> WHAT THE TASK ASKS
Return, from the listing below, each line where the word "will" appears.
::::::::::
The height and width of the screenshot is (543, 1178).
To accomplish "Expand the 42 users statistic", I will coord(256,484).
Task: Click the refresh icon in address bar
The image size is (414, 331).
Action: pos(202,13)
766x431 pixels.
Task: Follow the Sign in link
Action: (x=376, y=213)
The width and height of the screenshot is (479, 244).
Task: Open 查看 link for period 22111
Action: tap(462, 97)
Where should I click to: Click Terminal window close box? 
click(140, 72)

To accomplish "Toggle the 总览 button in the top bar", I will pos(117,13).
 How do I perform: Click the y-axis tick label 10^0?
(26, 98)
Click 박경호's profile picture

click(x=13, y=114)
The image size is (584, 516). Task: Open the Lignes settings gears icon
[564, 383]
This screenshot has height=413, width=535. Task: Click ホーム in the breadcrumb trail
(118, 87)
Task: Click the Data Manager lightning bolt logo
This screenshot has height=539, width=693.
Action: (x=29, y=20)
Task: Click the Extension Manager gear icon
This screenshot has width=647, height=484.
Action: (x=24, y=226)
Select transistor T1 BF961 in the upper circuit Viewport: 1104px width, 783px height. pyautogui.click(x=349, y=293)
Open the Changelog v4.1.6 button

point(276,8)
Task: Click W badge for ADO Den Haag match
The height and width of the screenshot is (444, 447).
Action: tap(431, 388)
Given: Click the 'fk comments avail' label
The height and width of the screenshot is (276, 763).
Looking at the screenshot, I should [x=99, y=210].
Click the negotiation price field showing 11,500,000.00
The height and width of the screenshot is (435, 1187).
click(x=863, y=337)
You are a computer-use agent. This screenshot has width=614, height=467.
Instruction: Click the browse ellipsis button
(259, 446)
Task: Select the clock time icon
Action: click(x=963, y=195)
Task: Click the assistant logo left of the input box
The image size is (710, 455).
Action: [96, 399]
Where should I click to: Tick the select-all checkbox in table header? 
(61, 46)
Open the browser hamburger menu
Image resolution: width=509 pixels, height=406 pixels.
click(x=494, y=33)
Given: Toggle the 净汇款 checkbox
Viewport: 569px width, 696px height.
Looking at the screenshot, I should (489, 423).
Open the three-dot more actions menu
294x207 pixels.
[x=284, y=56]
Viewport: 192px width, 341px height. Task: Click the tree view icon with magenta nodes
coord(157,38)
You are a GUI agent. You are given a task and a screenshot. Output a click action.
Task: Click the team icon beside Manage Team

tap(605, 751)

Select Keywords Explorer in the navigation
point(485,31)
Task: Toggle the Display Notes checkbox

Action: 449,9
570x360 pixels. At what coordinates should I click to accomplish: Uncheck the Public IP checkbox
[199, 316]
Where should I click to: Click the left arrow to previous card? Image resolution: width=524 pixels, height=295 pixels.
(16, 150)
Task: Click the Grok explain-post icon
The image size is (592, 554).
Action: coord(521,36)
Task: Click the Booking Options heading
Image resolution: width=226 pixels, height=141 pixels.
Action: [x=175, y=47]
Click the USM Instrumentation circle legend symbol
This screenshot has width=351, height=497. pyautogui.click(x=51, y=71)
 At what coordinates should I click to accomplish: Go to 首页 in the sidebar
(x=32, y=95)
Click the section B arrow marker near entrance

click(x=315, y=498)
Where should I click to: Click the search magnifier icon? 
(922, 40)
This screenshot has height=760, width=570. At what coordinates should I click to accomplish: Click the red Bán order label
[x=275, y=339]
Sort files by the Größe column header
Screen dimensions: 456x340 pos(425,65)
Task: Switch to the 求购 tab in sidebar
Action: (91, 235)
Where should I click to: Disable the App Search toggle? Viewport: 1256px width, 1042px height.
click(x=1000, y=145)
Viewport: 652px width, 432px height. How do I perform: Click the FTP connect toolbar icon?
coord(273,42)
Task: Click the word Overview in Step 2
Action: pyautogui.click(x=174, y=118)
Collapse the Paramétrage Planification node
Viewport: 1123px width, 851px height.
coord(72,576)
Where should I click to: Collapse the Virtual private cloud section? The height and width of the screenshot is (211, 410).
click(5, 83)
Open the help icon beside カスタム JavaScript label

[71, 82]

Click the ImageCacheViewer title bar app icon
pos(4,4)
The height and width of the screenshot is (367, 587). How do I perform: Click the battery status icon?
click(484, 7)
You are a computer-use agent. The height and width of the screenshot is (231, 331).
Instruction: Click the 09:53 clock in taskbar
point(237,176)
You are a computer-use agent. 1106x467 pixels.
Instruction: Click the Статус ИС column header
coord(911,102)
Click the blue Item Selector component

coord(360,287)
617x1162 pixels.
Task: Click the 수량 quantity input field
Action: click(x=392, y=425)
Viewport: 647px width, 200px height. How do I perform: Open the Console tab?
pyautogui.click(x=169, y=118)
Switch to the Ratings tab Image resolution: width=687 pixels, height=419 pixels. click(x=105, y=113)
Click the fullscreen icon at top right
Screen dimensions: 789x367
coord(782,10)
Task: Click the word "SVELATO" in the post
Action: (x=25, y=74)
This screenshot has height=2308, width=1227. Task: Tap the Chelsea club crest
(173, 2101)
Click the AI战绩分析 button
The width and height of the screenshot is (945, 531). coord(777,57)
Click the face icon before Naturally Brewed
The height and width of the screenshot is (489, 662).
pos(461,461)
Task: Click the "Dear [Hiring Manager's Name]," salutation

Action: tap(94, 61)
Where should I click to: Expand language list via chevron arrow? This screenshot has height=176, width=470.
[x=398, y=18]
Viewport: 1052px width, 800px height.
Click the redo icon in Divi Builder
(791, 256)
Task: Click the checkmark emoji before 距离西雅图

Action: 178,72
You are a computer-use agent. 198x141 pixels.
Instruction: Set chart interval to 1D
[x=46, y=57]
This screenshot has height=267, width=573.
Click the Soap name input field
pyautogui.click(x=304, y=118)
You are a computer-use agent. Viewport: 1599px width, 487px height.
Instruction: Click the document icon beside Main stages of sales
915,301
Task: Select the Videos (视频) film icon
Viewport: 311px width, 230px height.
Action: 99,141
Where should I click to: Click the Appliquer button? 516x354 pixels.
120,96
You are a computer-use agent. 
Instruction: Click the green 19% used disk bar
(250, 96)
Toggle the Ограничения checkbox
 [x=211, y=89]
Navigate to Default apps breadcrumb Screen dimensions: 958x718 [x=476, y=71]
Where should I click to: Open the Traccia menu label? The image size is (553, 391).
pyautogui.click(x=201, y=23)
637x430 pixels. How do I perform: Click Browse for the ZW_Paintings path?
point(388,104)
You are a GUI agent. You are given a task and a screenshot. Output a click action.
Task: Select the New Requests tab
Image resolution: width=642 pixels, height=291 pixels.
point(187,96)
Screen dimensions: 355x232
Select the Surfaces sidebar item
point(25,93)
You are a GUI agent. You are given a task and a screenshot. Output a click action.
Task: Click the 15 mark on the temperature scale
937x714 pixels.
::::::::::
> WRITTEN ANSWER
To accomplish "Expand the 42 users statistic", I will coord(256,484).
To accomplish "Toggle the 总览 button in the top bar", I will pos(117,13).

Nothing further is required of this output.